[Input for this task]

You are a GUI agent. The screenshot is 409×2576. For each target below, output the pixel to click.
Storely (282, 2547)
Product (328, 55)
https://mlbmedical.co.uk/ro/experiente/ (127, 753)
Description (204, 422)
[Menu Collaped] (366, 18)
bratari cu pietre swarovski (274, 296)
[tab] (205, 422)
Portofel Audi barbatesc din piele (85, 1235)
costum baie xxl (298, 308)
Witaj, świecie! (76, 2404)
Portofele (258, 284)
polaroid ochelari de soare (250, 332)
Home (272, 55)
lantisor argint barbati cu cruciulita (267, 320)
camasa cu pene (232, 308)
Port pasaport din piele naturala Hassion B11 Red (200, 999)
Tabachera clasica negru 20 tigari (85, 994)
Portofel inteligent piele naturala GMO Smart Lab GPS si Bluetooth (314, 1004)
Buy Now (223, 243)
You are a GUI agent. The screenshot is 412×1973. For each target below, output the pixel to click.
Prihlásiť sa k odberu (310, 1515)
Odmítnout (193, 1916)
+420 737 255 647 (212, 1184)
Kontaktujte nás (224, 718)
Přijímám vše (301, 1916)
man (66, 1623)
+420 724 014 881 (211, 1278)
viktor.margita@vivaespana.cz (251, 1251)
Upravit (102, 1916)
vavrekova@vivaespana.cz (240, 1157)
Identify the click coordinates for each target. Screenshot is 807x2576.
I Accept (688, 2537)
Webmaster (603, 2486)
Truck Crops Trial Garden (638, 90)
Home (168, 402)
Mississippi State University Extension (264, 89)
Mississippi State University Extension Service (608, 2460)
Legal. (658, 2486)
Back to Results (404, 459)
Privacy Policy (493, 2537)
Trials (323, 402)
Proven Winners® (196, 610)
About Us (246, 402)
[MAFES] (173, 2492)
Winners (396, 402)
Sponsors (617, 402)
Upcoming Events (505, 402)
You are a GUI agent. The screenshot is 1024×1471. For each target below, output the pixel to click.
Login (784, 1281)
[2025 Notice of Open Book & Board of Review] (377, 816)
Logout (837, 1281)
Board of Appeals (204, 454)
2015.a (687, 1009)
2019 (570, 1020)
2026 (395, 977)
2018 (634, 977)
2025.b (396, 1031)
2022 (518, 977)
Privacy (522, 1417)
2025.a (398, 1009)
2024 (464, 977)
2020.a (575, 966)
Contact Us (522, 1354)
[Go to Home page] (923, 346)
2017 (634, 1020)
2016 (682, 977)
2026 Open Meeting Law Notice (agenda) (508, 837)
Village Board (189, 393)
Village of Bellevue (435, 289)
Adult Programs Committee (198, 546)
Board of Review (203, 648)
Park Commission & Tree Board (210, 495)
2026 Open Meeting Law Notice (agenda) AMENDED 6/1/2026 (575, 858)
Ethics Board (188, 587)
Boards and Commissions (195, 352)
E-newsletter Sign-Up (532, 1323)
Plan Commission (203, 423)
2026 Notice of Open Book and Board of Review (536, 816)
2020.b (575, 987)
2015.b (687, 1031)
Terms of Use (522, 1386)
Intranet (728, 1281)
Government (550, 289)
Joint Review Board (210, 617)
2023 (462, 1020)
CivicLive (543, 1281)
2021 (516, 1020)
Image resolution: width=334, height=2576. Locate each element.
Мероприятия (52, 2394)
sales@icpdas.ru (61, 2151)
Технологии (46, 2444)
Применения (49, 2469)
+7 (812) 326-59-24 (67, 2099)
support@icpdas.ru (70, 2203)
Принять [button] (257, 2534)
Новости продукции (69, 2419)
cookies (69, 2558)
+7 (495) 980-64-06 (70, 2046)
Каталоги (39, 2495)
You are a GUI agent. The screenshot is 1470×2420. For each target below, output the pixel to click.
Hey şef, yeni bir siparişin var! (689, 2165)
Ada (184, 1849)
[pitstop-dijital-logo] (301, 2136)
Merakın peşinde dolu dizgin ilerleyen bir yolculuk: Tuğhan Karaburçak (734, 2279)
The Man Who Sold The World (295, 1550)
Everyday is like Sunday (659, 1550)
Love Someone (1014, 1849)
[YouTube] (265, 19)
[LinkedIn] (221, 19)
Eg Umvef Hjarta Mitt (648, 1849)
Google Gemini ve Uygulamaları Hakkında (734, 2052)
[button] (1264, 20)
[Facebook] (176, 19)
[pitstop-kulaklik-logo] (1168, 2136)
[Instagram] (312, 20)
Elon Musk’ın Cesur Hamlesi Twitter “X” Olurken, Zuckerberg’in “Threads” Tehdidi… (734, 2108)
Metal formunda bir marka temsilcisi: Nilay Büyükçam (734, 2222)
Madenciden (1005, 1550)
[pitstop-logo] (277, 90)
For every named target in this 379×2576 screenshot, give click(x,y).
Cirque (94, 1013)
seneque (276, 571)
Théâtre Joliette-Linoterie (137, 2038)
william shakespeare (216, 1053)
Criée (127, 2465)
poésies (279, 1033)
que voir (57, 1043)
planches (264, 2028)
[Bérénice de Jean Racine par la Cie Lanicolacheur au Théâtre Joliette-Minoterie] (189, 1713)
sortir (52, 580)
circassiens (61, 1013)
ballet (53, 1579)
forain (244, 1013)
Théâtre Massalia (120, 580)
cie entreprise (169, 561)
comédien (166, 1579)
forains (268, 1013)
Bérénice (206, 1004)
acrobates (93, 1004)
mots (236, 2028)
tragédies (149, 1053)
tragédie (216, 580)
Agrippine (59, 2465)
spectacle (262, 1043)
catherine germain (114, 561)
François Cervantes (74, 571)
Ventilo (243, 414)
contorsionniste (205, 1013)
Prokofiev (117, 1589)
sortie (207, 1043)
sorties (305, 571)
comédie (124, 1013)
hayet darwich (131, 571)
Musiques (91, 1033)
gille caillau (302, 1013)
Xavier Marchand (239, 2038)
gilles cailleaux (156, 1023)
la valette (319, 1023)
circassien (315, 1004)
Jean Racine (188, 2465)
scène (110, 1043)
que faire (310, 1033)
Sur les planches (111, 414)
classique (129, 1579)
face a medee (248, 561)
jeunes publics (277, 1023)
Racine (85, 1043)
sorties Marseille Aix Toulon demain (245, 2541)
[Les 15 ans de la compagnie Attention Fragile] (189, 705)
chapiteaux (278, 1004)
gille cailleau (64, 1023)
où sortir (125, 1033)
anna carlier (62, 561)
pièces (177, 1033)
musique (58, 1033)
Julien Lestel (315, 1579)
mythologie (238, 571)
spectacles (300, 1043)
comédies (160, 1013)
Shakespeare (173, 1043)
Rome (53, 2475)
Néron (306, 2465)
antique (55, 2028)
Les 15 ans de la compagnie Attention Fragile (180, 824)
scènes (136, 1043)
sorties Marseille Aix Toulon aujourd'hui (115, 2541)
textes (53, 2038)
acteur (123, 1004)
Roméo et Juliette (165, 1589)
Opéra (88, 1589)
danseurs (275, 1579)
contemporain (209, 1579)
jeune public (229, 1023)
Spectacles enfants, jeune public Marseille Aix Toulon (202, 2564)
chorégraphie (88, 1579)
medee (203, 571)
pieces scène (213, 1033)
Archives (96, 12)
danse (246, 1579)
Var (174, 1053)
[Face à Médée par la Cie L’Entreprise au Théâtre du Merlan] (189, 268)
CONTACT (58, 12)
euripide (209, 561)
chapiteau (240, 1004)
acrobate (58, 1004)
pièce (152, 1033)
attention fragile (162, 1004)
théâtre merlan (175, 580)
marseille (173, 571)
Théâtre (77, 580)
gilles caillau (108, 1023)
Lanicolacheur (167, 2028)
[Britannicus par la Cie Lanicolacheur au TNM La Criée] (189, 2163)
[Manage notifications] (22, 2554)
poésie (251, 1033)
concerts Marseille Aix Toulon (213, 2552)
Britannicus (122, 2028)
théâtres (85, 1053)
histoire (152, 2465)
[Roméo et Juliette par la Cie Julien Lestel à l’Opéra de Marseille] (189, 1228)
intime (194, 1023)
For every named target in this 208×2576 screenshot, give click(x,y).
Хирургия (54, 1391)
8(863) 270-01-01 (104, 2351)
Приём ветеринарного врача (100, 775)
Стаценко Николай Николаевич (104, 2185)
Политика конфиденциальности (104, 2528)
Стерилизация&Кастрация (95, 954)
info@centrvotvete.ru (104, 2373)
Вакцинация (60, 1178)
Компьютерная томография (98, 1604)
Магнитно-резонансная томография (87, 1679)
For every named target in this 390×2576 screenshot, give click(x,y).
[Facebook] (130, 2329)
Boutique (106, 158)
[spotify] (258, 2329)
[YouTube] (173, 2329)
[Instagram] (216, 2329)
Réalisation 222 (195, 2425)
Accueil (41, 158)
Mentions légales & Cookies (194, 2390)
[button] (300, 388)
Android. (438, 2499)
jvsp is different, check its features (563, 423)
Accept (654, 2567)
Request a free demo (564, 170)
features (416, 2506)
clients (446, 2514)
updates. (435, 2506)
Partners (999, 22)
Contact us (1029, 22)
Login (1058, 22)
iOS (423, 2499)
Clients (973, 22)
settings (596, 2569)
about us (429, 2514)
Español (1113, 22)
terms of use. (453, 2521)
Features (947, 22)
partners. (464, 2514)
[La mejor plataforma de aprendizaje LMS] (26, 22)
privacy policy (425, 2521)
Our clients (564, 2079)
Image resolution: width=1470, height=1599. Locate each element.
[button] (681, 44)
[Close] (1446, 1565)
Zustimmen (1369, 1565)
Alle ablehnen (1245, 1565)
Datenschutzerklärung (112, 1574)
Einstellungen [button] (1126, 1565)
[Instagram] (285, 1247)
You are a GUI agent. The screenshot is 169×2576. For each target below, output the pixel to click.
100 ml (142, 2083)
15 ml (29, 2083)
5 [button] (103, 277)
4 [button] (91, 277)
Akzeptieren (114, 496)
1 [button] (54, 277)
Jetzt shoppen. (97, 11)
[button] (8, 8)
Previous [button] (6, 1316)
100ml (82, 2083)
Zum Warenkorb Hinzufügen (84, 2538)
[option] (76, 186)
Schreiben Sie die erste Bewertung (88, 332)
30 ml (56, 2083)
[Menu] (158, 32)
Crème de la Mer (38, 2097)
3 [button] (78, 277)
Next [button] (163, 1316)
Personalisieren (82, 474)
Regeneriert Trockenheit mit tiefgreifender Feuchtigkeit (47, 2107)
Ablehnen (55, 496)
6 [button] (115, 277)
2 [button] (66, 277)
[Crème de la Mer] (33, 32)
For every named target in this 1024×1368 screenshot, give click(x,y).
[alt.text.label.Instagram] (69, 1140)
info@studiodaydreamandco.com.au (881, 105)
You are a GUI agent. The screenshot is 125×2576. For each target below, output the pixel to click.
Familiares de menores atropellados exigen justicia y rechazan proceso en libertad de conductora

[/Input for this task]

Task goal: Reproduce word for word the material above, beginning with the line that contains "Next [button] (163, 1316)" and ending with the line that contains "info@studiodaydreamandco.com.au (881, 105)".

Response for this exercise:
Next [button] (163, 1316)
Personalisieren (82, 474)
Regeneriert Trockenheit mit tiefgreifender Feuchtigkeit (47, 2107)
Ablehnen (55, 496)
6 [button] (115, 277)
2 [button] (66, 277)
[Crème de la Mer] (33, 32)
For every named target in this 1024×1368 screenshot, give click(x,y).
[alt.text.label.Instagram] (69, 1140)
info@studiodaydreamandco.com.au (881, 105)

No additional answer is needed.